As organizations look to embrace the cloud for more of their daily workloads, they’re faced with the challenge of how best to maintain visibility across their rapidly evolving environment and keep a handle on their cloud security posture. Many cloud providers now provide their own SIEM offerings and entice you to make the switch from your ‘best of breed SIEM’ to their security tooling as it provides ‘free logging’ for some of the log sources that are within their cloud. For some organizations this concept can look appealing due to the implied cost savings. This leaves many at a crossroads deciding which way to go. Migrate to the cloud providers’ SIEM or, continue with my current functioning deployment and ignore the potential savings.

Many organizations ask the same questions:

  • With much of my operations now being cloud based, should I look to utilize the cloud vendors’ SIEM?
  • Can I run an on-premises solution and a cloud solution?
  • Can the same resources be expected to learn and maintain multiple SIEMs?
  • If detection is increasingly behavior based, how can I detect across both cloud and on-prem instances?
  • Can I reduce risk across my environment by leveraging this emerging idea of Open XDR, the notion of a unified control plane across my security tooling for visibility, detection and response?

Unfortunately, the decision isn’t as black and white as you would hope and there are a few things to consider when looking to transition:

1. Log Source support – The cloud providers SIEM will no doubt have good coverage of the log source types within its cloud offering but does it provide coverage and integration of the log source types that are outside of its cloud that you need to monitor?

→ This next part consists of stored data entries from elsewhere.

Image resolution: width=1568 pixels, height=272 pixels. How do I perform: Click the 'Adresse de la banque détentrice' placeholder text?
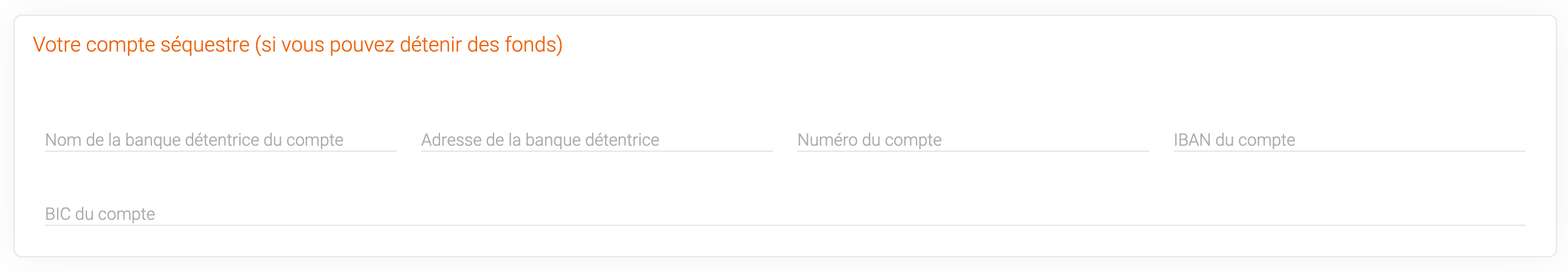540,140
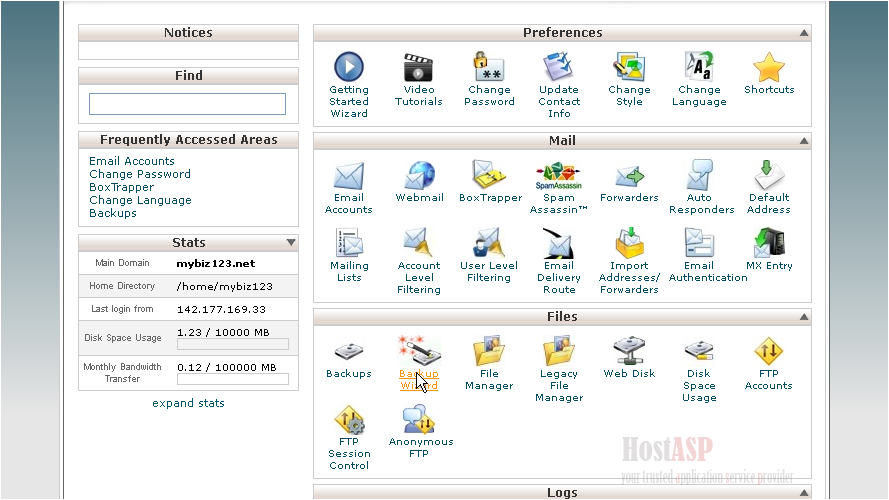Launch the SpamAssassin icon
The width and height of the screenshot is (889, 500).
(x=559, y=176)
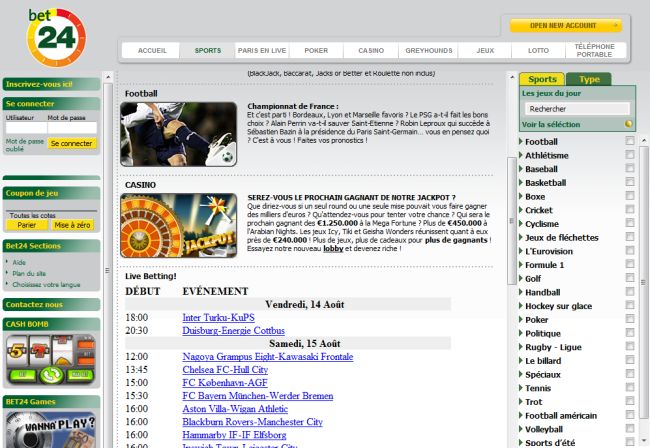Screen dimensions: 650x448
Task: Open the Cash Bomb slot machine game
Action: [x=50, y=361]
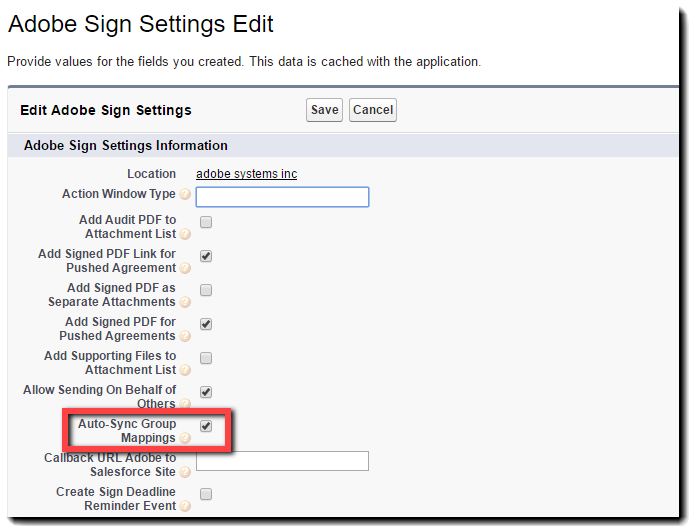This screenshot has width=689, height=526.
Task: Enable Add Audit PDF to Attachment List
Action: coord(206,222)
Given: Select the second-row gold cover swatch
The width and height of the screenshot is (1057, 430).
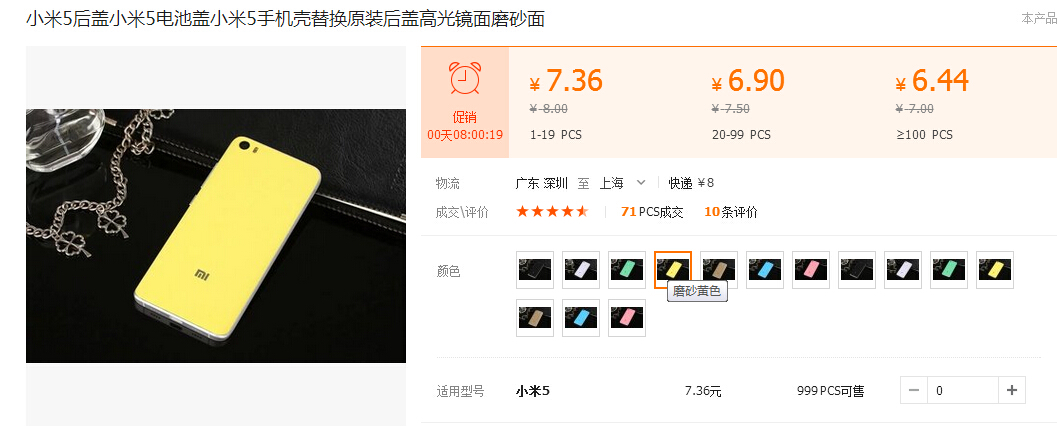Looking at the screenshot, I should [535, 317].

2. Log feed ingestion cost – For log sources that are outside of the cloud providers’ SIEM, what costs are associated with the collection and ingestion of their log data into the cloud providers’ SIEM?

3. SIEM Licensing cost – What is the licensing cost for the SIEM for the chargeable log sources, be it GB/Day or Events Per Second (EPS)?

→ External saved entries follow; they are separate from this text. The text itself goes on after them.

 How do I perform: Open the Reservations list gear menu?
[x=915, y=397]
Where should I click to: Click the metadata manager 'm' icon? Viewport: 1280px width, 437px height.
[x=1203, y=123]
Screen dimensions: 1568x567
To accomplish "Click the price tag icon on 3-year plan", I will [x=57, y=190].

4. Detection capabilities – What support does the cloud providers’ SIEM deliver for detection of malicious / anomalous activity across your log source types?

5. Orchestration and Automation – What level of orchestration and automation across your enterprise does the cloud providers’ SIEM offer?

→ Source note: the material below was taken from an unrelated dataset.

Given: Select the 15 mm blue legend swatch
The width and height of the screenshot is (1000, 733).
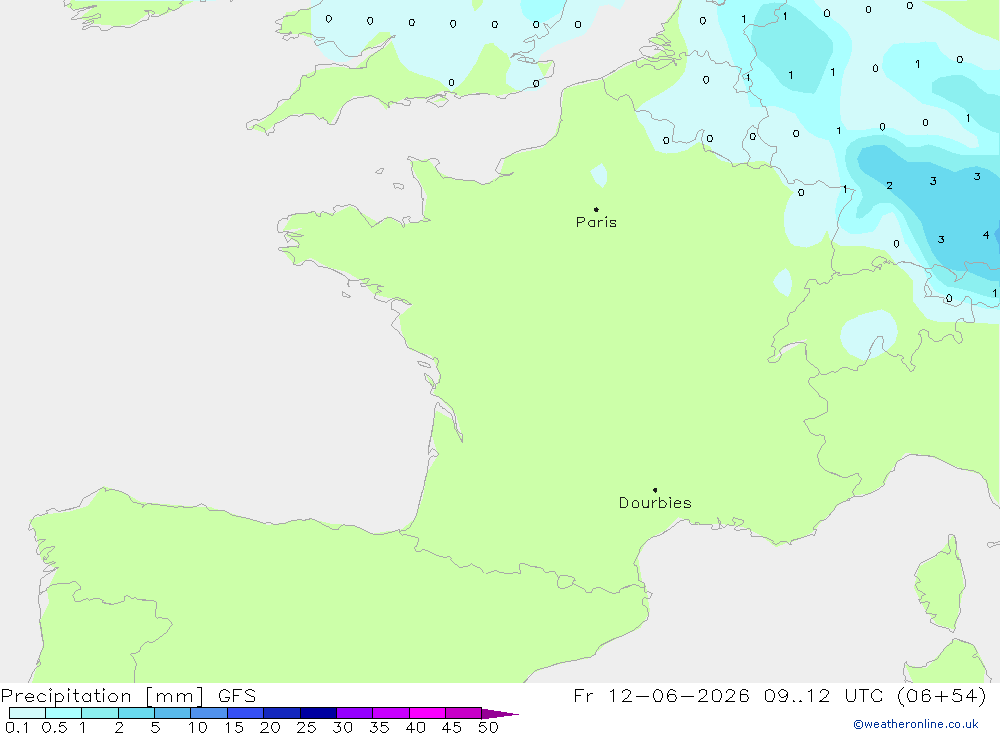Looking at the screenshot, I should (x=245, y=713).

The above are a few simple questions to consider when looking to select any future SIEM technology and enhance the security posture for your organization. With cloud-provided SIEMs, it’s crucial to ensure that you’re not generating savings in licensing in one area that subsequently means you expend more in collection of other log source types, engineering, or manpower.

As an example, there are a few things that you can bring into Microsoft Azure Sentinel, assuming you have an appropriate license, for no additional charge. These include logs from the newly re-branded Microsoft 365 Defender family of endpoint and cloud log source types (Azure Activity Logs, Office 365 Audit Logs and alerts from Microsoft Threat Protection products, Azure Security Centre, Office 365 ATP, Azure ATP, Microsoft Defender ATP, Microsoft Cloud App Security, Azure Information Protection).  Likewise, you’ll want to evaluate the level of detection capability that’s afforded within the solution as you don’t want to exert the effort to transition your non-Microsoft log source types necessitating the need to create new workflows or detection content.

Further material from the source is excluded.